Transaction Analysis

Instructions:

  • Analyze the effects of the following transactions on the accounting equations of a state or local government's various fund and nonfund accounts. (Include any required year-end interest accruals for any borrowing transactions in your responses.)
  • Indicate how each transaction would be reflected in the statement of operations for each affected fund. Identify both the fund and the operating statement.
    • A government incurred and paid salaries totaling $500,000 for general government employees.
    • The government purchased a truck for $38,000 in cash for a general government department using restricted taxation that can only be used to fund the department's programs.
    • A government issued $5,000,000 in 10-year, 6% bonds to assist in financing the expansion of a facility utilized by one of its public utility operations. The bonds were issued at par three months before the end of the year and pay annual interest.
    • The government issued a $50,000, nine-month, 10% note due in nine months. The note was issued six months prior to the end of the fiscal year to finance a variety of programs that are primarily supported by general tax revenues.
    • A government issued $15 million in general obligation bonds at par to finance the construction of a new school.

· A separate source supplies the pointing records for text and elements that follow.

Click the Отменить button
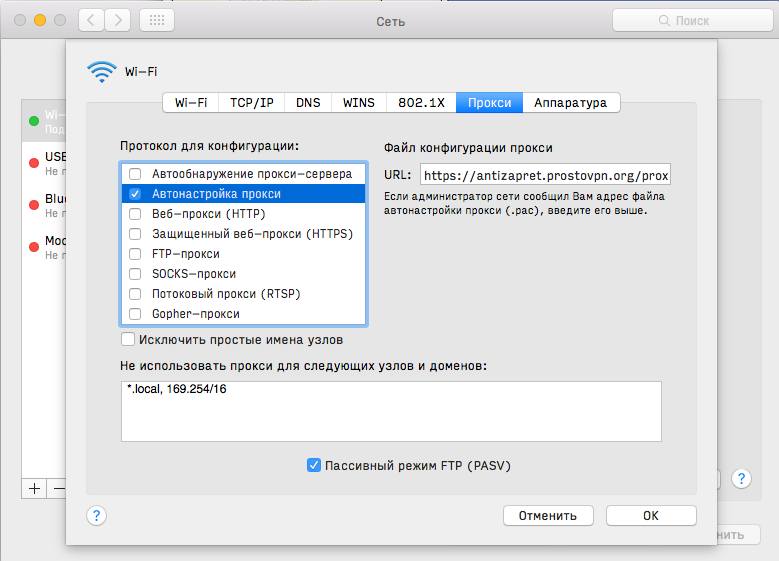This screenshot has height=561, width=779. [549, 516]
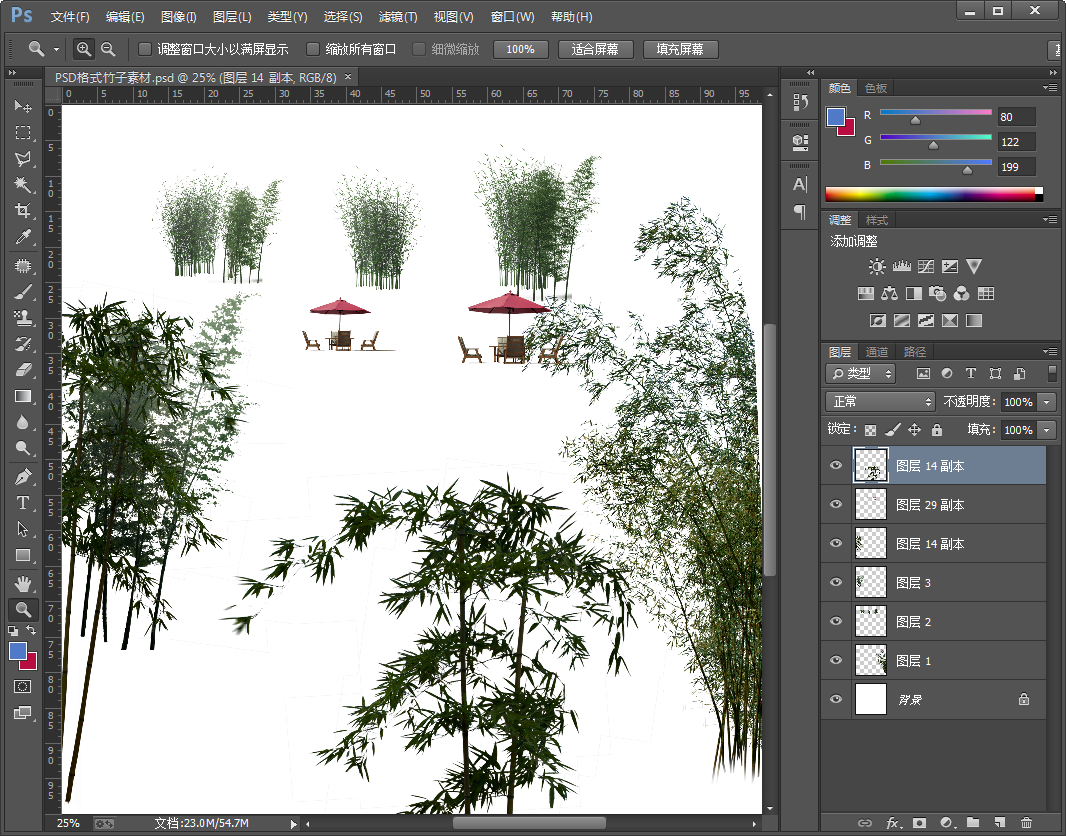Click the color spectrum ramp bar

(930, 194)
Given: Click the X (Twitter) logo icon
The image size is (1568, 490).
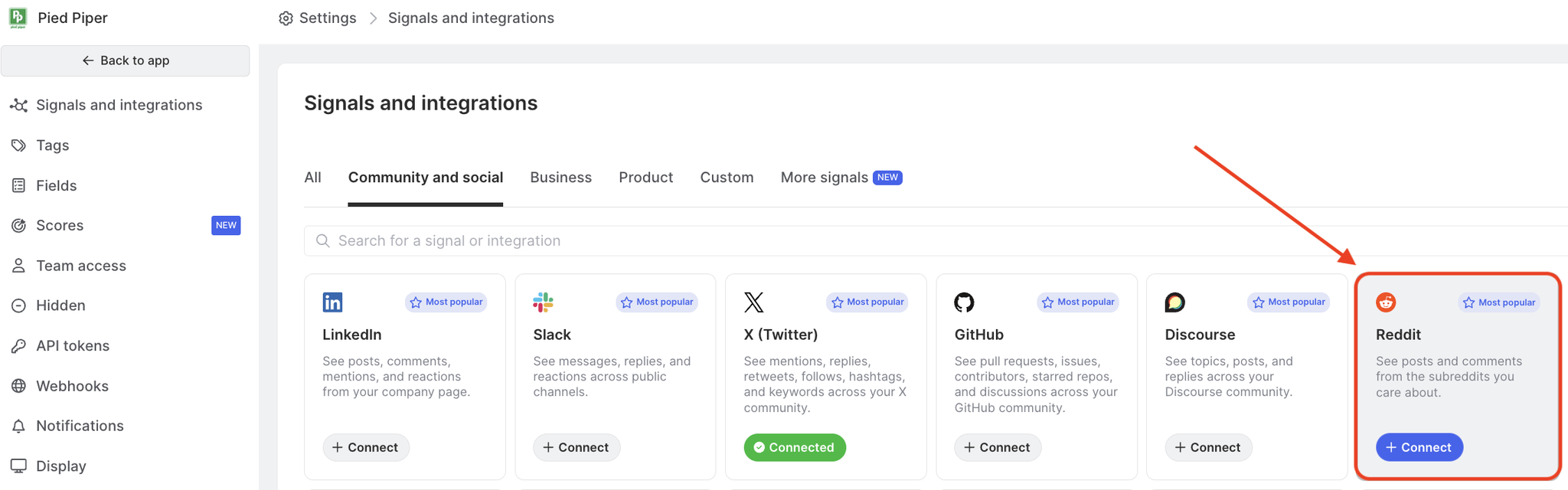Looking at the screenshot, I should coord(753,302).
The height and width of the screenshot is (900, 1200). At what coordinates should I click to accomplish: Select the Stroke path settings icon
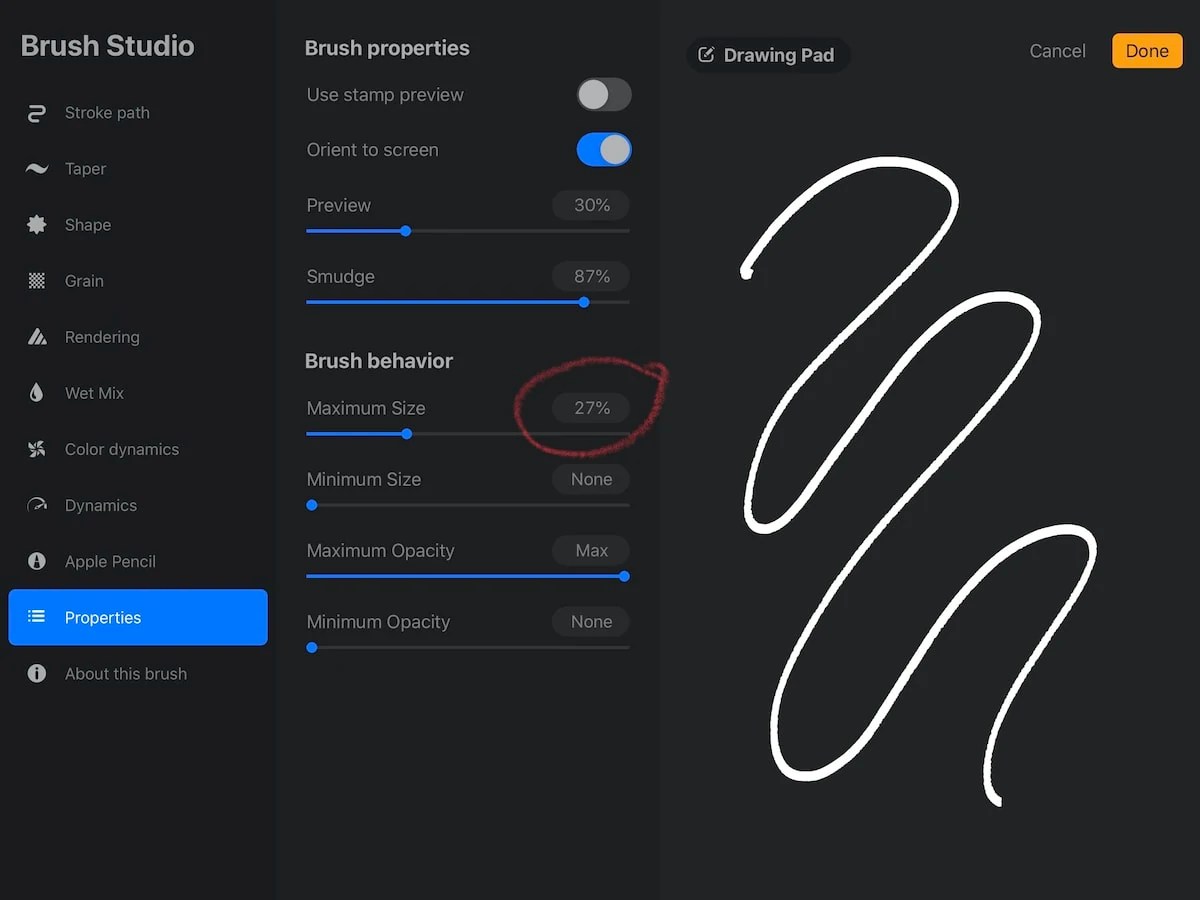(x=36, y=112)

The bonds carry an annual interest rate of 8% and were dated and issued six months before the end of the year.
    • The government spent $185,000 on land for the school's location.
    • The government incurred and paid $14,715,000 in construction expenses for the school building that was completed during the year.
    • The governing body of the government mandated that unutilized school bond proceeds be set aside for paying principal and interest on the bonds, and these funds were placed in the appropriate fund.
    • The fund received $1,500,000 in general tax revenues to be used to pay the principal and interest on the education bonds.
    • The first annual interest payment was due and paid on the school bonds.
    • When due, the nine-month note (from item 4) was repaid with interest.
    • The government-owned utility sold $1 million in services to the public on account; no bad debts are anticipated.
    • The government-owned utility sold $110,000 worth of services to other government agencies. Other departments have paid everything except $10,000.
    • The government sold a computer to the police department for $4,000. It originally cost $15,000 three years ago. At the time of purchase, it was anticipated that the computer would be utilized for four years and have a residual value of $7,000.
    • The government repaid the principal and interest on a long-term note totaling $100,000 and $10,000 in mid-year.